■ Exercise goal
Please output the lines of these records exactly as they appear, leaving the pictures out of your answer.

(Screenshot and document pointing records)
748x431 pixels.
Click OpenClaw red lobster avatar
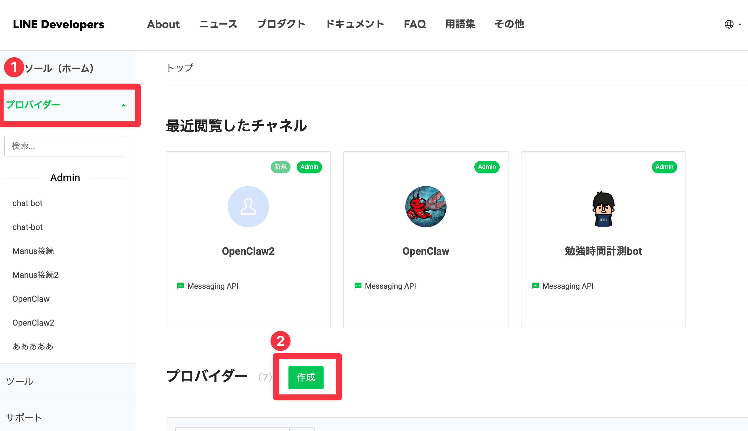click(x=426, y=207)
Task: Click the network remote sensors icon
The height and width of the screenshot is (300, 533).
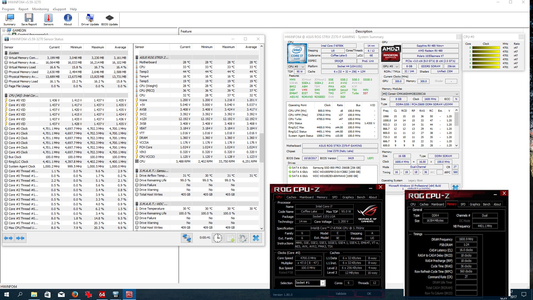Action: (x=187, y=238)
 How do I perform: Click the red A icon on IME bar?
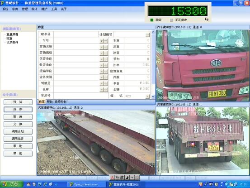click(113, 177)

■ Output
748x431 pixels.
Click OpenClaw red lobster avatar
click(x=426, y=207)
Task: Click the network remote sensors icon
The height and width of the screenshot is (300, 533).
Action: (x=187, y=238)
 How do I perform: Click the red A icon on IME bar?
click(113, 177)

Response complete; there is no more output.